TASK INSTRUCTIONS.
Return the entries below precisely, omitting nothing.

TASK INPUT.
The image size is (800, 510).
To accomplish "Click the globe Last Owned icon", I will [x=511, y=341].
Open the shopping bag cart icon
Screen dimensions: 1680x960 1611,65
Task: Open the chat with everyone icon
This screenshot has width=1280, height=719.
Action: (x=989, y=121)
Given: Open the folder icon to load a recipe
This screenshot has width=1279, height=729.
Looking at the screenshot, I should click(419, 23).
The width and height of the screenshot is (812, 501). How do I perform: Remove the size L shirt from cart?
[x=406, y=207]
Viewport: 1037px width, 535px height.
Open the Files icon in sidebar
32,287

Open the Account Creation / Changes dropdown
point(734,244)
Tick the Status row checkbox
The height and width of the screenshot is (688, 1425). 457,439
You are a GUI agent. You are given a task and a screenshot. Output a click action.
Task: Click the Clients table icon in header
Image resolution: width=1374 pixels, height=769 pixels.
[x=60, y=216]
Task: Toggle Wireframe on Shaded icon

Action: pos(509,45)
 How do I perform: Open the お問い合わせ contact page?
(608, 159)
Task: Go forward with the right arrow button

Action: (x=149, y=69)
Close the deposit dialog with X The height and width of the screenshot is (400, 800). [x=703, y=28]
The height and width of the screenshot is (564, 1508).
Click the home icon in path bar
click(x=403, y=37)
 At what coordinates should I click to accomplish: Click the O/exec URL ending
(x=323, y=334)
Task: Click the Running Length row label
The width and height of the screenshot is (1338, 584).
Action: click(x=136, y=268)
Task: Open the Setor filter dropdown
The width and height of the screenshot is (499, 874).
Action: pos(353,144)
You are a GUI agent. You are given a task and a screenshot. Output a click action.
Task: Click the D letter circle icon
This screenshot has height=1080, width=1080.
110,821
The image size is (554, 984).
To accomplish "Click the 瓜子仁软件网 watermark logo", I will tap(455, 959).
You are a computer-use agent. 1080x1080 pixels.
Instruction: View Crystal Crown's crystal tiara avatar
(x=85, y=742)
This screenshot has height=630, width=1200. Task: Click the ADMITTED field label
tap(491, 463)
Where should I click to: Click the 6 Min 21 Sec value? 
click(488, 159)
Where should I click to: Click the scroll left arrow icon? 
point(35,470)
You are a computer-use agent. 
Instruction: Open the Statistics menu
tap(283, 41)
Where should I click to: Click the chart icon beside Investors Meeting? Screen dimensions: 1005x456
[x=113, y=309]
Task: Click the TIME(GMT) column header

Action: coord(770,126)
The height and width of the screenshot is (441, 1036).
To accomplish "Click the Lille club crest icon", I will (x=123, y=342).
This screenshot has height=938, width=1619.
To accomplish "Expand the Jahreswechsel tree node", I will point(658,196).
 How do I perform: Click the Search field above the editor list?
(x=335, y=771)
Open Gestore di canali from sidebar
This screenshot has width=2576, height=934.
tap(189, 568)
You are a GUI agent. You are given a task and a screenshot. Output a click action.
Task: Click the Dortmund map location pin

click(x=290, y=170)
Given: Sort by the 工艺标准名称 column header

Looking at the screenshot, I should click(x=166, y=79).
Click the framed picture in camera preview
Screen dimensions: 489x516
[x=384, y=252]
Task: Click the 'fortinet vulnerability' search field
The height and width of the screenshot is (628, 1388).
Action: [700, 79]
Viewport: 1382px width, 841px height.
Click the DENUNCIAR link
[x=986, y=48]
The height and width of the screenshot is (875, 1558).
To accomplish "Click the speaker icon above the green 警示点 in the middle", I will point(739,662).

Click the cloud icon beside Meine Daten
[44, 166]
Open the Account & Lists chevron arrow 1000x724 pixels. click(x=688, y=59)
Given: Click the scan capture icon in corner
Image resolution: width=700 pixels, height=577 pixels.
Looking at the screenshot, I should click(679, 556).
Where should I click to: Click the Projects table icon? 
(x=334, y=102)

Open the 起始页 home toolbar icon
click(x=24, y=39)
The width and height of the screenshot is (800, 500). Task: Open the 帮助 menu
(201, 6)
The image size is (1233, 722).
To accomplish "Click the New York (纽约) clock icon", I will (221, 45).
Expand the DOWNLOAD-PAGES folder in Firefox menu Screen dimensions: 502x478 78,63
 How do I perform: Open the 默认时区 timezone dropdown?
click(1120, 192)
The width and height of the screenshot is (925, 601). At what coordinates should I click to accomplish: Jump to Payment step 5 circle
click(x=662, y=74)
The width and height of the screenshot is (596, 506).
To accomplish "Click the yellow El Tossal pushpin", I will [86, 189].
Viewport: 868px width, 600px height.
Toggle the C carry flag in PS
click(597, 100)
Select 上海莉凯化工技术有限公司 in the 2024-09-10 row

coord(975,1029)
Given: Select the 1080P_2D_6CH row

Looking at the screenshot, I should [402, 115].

TASK SOLUTION.
The image size is (800, 510).
To accomplish "Click the globe Last Owned icon", I will [x=511, y=341].
Open the shopping bag cart icon
Screen dimensions: 1680x960 1611,65
Task: Open the chat with everyone icon
This screenshot has width=1280, height=719.
Action: (x=989, y=121)
Given: Open the folder icon to load a recipe
This screenshot has width=1279, height=729.
Looking at the screenshot, I should click(419, 23).
The width and height of the screenshot is (812, 501). How do I perform: Remove the size L shirt from cart?
[x=406, y=207]
Viewport: 1037px width, 535px height.
Open the Files icon in sidebar
32,287

Open the Account Creation / Changes dropdown
point(734,244)
Tick the Status row checkbox
The height and width of the screenshot is (688, 1425). 457,439
You are a GUI agent. You are given a task and a screenshot. Output a click action.
Task: Click the Clients table icon in header
Image resolution: width=1374 pixels, height=769 pixels.
[x=60, y=216]
Task: Toggle Wireframe on Shaded icon

Action: pos(509,45)
 How do I perform: Open the お問い合わせ contact page?
(608, 159)
Task: Go forward with the right arrow button

Action: (x=149, y=69)
Close the deposit dialog with X The height and width of the screenshot is (400, 800). [x=703, y=28]
The height and width of the screenshot is (564, 1508).
Click the home icon in path bar
click(x=403, y=37)
 At what coordinates should I click to accomplish: Click the O/exec URL ending
(x=323, y=334)
Task: Click the Running Length row label
The width and height of the screenshot is (1338, 584).
Action: click(x=136, y=268)
Task: Open the Setor filter dropdown
The width and height of the screenshot is (499, 874).
Action: pos(353,144)
You are a GUI agent. You are given a task and a screenshot. Output a click action.
Task: Click the D letter circle icon
This screenshot has height=1080, width=1080.
110,821
The image size is (554, 984).
To accomplish "Click the 瓜子仁软件网 watermark logo", I will tap(455, 959).
You are a computer-use agent. 1080x1080 pixels.
Instruction: View Crystal Crown's crystal tiara avatar
(x=85, y=742)
This screenshot has height=630, width=1200. Task: Click the ADMITTED field label
tap(491, 463)
Where should I click to: Click the 6 Min 21 Sec value? 
click(488, 159)
Where should I click to: Click the scroll left arrow icon? 
point(35,470)
You are a computer-use agent. 
Instruction: Open the Statistics menu
tap(283, 41)
Where should I click to: Click the chart icon beside Investors Meeting? Screen dimensions: 1005x456
[x=113, y=309]
Task: Click the TIME(GMT) column header

Action: coord(770,126)
The height and width of the screenshot is (441, 1036).
To accomplish "Click the Lille club crest icon", I will (x=123, y=342).
This screenshot has height=938, width=1619.
To accomplish "Expand the Jahreswechsel tree node", I will point(658,196).
 How do I perform: Click the Search field above the editor list?
(x=335, y=771)
Open Gestore di canali from sidebar
This screenshot has width=2576, height=934.
tap(189, 568)
You are a GUI agent. You are given a task and a screenshot. Output a click action.
Task: Click the Dortmund map location pin

click(x=290, y=170)
Given: Sort by the 工艺标准名称 column header

Looking at the screenshot, I should click(x=166, y=79).
Click the framed picture in camera preview
Screen dimensions: 489x516
[x=384, y=252]
Task: Click the 'fortinet vulnerability' search field
The height and width of the screenshot is (628, 1388).
Action: [700, 79]
Viewport: 1382px width, 841px height.
Click the DENUNCIAR link
[x=986, y=48]
The height and width of the screenshot is (875, 1558).
To accomplish "Click the speaker icon above the green 警示点 in the middle", I will point(739,662).

Click the cloud icon beside Meine Daten
[44, 166]
Open the Account & Lists chevron arrow 1000x724 pixels. click(x=688, y=59)
Given: Click the scan capture icon in corner
Image resolution: width=700 pixels, height=577 pixels.
Looking at the screenshot, I should click(679, 556).
Where should I click to: Click the Projects table icon? 
(x=334, y=102)

Open the 起始页 home toolbar icon
click(x=24, y=39)
The width and height of the screenshot is (800, 500). Task: Open the 帮助 menu
(201, 6)
The image size is (1233, 722).
To accomplish "Click the New York (纽约) clock icon", I will (221, 45).
Expand the DOWNLOAD-PAGES folder in Firefox menu Screen dimensions: 502x478 78,63
 How do I perform: Open the 默认时区 timezone dropdown?
click(1120, 192)
The width and height of the screenshot is (925, 601). At what coordinates should I click to accomplish: Jump to Payment step 5 circle
click(x=662, y=74)
The width and height of the screenshot is (596, 506).
To accomplish "Click the yellow El Tossal pushpin", I will [86, 189].
Viewport: 868px width, 600px height.
Toggle the C carry flag in PS
click(597, 100)
Select 上海莉凯化工技术有限公司 in the 2024-09-10 row

coord(975,1029)
Given: Select the 1080P_2D_6CH row

Looking at the screenshot, I should [402, 115].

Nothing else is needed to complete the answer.